The present study used a dataset from the KNHANES, a study conducted in a representative sample of the general Korean population under strict quality control criteria. Although the present study has important strengths, it also has some limitations. First, reverse causation cannot be excluded as an explanation for our results because of the cross-sectional study design. However, the biological plausibility suggested by experimental studies supports a causal link [37], [38], [39]. Furthermore, the improvement in anemia after vitamin D supplementation has been observed in prospective studies of dialysis patients [33], [34], making reverse causation less likely. Nevertheless, further randomized clinical trials are needed to elucidate whether the hemoglobin level or the risk of anemia is modified by vitamin D replacement therapy. Second, data on the confounding factors such as status of vitamin D absorption were not available in KNHANES. Third, we conducted this study only in Asian adults. Therefore, care must be taken when applying our study results to other ethnicities.

:: USING THE INFORMATION ::
A – Answer these from the passage on study limitations:
(i) From which study did the dataset come?
(ii) What design of the study keeps reverse causation from being excluded?
(iii) In what group of people was the study conducted?
B – Resume the passage on study limitations, picking up after its final sentence.

:: DATA FOR ANALYSIS ::
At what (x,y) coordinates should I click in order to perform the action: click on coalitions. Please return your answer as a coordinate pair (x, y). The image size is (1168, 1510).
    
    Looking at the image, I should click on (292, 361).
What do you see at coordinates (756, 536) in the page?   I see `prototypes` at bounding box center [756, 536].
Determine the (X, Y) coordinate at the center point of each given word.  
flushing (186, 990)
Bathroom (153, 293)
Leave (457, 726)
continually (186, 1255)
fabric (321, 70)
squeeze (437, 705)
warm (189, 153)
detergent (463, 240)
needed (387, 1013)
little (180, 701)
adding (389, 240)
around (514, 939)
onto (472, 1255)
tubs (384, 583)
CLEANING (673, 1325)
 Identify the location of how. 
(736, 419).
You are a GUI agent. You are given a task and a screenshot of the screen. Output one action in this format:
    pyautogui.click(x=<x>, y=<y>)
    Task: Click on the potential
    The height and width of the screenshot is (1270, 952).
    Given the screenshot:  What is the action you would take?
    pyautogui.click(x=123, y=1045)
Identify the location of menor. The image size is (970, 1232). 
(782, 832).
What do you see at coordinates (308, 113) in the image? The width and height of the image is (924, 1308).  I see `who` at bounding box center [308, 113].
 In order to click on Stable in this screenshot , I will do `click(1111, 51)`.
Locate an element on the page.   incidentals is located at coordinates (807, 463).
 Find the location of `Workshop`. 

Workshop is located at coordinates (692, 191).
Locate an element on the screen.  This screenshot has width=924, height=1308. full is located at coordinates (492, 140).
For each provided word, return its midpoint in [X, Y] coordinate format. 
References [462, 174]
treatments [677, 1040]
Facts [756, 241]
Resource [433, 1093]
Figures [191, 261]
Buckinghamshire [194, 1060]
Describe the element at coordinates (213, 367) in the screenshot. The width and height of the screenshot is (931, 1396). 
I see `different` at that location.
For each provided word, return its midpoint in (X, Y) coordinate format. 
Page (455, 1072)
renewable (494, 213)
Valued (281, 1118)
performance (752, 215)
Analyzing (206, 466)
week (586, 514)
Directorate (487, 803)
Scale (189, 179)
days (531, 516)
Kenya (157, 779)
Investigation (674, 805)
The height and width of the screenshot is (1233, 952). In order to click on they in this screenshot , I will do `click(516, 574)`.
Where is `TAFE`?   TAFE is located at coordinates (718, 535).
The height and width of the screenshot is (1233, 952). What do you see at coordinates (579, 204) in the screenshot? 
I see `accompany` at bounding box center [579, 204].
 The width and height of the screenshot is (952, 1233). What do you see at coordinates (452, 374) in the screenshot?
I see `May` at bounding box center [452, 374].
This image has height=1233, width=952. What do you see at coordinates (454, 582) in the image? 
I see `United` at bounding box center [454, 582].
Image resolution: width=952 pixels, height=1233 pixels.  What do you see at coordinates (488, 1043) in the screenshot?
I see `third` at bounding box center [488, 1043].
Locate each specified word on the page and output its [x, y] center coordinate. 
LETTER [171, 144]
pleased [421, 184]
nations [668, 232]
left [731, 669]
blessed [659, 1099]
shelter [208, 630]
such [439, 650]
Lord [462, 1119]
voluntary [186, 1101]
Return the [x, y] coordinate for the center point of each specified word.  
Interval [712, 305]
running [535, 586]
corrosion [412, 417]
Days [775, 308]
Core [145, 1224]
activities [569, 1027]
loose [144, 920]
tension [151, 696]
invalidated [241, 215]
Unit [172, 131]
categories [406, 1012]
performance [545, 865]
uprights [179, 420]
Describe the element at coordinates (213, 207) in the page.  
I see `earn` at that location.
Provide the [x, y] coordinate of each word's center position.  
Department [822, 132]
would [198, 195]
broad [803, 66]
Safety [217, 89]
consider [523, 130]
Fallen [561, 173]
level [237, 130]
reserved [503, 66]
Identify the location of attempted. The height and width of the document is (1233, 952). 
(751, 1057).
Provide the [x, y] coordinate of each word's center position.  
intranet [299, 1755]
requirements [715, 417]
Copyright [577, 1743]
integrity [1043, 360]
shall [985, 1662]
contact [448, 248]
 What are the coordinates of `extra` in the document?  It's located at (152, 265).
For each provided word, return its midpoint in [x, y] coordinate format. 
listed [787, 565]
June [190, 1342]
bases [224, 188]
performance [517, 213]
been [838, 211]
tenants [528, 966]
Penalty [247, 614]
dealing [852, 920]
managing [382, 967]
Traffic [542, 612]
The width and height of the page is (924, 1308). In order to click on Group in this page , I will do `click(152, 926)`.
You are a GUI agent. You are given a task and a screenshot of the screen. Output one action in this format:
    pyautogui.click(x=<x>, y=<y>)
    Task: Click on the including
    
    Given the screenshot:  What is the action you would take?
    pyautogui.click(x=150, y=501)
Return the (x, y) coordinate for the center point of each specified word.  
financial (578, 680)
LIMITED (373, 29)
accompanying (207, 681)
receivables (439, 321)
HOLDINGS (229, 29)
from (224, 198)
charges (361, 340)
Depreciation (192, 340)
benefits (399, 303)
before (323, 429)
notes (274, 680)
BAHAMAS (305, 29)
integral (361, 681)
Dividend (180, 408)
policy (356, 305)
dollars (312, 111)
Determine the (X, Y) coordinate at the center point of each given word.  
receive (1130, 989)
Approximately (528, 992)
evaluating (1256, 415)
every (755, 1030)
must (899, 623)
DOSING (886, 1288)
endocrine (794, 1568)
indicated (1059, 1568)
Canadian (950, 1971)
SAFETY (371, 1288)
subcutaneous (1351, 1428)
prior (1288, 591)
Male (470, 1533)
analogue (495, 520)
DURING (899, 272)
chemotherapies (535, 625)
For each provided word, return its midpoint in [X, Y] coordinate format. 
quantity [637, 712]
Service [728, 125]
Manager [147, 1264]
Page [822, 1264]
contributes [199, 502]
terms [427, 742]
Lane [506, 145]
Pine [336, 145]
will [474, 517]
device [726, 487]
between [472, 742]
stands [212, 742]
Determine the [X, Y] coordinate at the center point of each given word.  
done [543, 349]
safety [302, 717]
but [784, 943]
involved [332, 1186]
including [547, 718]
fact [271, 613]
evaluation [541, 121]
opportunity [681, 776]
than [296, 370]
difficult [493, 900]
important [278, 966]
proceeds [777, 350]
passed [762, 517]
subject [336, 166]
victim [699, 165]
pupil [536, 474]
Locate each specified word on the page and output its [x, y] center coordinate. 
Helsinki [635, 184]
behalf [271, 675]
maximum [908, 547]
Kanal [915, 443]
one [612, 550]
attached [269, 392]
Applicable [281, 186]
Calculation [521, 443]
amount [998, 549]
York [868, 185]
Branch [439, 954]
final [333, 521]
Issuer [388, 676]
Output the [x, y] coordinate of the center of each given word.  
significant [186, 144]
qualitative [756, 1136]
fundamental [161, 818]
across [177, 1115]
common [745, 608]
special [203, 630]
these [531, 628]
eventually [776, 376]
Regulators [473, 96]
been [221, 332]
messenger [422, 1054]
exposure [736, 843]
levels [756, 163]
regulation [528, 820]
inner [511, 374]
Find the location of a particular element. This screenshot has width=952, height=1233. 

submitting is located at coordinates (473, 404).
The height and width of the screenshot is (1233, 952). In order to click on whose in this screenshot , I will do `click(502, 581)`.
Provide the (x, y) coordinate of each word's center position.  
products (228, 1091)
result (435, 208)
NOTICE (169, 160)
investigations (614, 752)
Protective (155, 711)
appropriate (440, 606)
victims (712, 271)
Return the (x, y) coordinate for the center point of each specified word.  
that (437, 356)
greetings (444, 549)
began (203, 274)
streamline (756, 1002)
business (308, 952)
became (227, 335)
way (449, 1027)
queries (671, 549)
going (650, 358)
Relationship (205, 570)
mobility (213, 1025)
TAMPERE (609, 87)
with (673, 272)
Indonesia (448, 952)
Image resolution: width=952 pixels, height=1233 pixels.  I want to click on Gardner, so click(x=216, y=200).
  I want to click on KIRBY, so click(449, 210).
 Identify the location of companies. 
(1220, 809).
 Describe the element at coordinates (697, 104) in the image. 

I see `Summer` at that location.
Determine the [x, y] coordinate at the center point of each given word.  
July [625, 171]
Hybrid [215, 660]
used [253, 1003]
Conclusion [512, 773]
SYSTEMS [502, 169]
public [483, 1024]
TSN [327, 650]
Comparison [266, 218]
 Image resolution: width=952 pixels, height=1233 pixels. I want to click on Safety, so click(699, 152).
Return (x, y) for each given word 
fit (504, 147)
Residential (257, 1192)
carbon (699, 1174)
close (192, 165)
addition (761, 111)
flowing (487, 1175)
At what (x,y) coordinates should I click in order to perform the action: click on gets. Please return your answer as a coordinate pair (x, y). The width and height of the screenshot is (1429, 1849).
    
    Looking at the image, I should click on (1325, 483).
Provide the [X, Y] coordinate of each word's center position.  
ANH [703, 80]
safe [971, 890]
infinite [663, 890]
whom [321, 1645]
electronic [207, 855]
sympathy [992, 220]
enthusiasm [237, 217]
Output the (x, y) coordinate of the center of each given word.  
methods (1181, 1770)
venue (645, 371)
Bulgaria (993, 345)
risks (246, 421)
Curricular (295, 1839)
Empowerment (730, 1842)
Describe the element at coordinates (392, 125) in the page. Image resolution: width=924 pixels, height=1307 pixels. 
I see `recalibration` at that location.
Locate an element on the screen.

:: ANSWERS PROVIDED ::
A –
(i) The KNHANES.
(ii) The cross-sectional study design.
(iii) Only in Asian adults.

B –
In conclusion, we first confirmed the non-linear relationship between serum 25(OH)D and hemoglobin levels and the threshold for this association in Korean females. The present findings should be considered in future clinical studies addressing vitamin D and hemoglobin. Additionally, further clinical and experimental studies may be warranted to validate the present findings and determine whether the correction of vitamin D deficiency can ameliorate anemia.
Funding Statement
This work was supported by a grant from the Korean Healthcare Technology R&D Project, Ministry for Health and Welfare, Republic of Korea (A102065). The funders had no role in study design, data collection and analysis, decision to publish, or preparation of the manuscript.